═══ Data for processing ═══
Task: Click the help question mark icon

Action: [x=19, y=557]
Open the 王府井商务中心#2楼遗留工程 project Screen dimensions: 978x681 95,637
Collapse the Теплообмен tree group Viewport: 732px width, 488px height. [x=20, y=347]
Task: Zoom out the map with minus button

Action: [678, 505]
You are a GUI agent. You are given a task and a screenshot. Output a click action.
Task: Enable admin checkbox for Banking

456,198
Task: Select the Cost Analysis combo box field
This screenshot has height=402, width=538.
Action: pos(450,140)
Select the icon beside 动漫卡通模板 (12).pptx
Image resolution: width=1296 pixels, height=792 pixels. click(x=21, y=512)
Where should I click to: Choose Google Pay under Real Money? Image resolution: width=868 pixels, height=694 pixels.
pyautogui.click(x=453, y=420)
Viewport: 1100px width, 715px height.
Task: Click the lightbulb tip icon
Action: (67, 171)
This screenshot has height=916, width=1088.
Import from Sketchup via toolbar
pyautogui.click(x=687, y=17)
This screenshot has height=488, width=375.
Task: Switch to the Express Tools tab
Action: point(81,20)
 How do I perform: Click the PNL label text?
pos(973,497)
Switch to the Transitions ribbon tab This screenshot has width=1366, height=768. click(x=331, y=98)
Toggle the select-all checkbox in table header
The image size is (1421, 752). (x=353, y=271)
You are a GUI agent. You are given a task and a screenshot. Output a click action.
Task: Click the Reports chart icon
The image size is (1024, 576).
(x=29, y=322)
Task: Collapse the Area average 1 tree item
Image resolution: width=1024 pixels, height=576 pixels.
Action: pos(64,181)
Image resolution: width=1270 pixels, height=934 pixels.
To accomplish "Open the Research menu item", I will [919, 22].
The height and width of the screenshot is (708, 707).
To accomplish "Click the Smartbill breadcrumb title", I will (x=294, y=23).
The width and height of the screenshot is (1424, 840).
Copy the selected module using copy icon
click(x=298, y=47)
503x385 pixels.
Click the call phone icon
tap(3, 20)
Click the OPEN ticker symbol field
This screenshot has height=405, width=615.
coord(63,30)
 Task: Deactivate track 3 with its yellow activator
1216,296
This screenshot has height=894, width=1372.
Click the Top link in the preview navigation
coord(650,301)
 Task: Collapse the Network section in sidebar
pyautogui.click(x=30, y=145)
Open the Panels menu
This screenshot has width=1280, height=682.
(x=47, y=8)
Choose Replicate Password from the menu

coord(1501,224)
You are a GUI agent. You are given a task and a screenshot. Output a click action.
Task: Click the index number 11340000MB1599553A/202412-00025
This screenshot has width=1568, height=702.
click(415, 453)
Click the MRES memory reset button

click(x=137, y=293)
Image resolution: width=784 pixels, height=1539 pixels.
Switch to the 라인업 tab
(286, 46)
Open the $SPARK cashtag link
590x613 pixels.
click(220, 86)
═══
Task ▸ Pull out each record as written and restate it exactly.

Result for this exercise ▸
Task: Click the help question mark icon

Action: [x=19, y=557]
Open the 王府井商务中心#2楼遗留工程 project Screen dimensions: 978x681 95,637
Collapse the Теплообмен tree group Viewport: 732px width, 488px height. [x=20, y=347]
Task: Zoom out the map with minus button

Action: [678, 505]
You are a GUI agent. You are given a task and a screenshot. Output a click action.
Task: Enable admin checkbox for Banking

456,198
Task: Select the Cost Analysis combo box field
This screenshot has height=402, width=538.
Action: pos(450,140)
Select the icon beside 动漫卡通模板 (12).pptx
Image resolution: width=1296 pixels, height=792 pixels. click(x=21, y=512)
Where should I click to: Choose Google Pay under Real Money? Image resolution: width=868 pixels, height=694 pixels.
pyautogui.click(x=453, y=420)
Viewport: 1100px width, 715px height.
Task: Click the lightbulb tip icon
Action: (67, 171)
This screenshot has height=916, width=1088.
Import from Sketchup via toolbar
pyautogui.click(x=687, y=17)
This screenshot has height=488, width=375.
Task: Switch to the Express Tools tab
Action: point(81,20)
 How do I perform: Click the PNL label text?
pos(973,497)
Switch to the Transitions ribbon tab This screenshot has width=1366, height=768. click(x=331, y=98)
Toggle the select-all checkbox in table header
The image size is (1421, 752). (x=353, y=271)
You are a GUI agent. You are given a task and a screenshot. Output a click action.
Task: Click the Reports chart icon
The image size is (1024, 576).
(x=29, y=322)
Task: Collapse the Area average 1 tree item
Image resolution: width=1024 pixels, height=576 pixels.
Action: pos(64,181)
Image resolution: width=1270 pixels, height=934 pixels.
To accomplish "Open the Research menu item", I will [919, 22].
The height and width of the screenshot is (708, 707).
To accomplish "Click the Smartbill breadcrumb title", I will (x=294, y=23).
The width and height of the screenshot is (1424, 840).
Copy the selected module using copy icon
click(x=298, y=47)
503x385 pixels.
Click the call phone icon
tap(3, 20)
Click the OPEN ticker symbol field
This screenshot has height=405, width=615.
coord(63,30)
 Task: Deactivate track 3 with its yellow activator
1216,296
This screenshot has height=894, width=1372.
Click the Top link in the preview navigation
coord(650,301)
 Task: Collapse the Network section in sidebar
pyautogui.click(x=30, y=145)
Open the Panels menu
This screenshot has width=1280, height=682.
(x=47, y=8)
Choose Replicate Password from the menu

coord(1501,224)
You are a GUI agent. You are given a task and a screenshot. Output a click action.
Task: Click the index number 11340000MB1599553A/202412-00025
This screenshot has width=1568, height=702.
click(415, 453)
Click the MRES memory reset button

click(x=137, y=293)
Image resolution: width=784 pixels, height=1539 pixels.
Switch to the 라인업 tab
(286, 46)
Open the $SPARK cashtag link
590x613 pixels.
click(220, 86)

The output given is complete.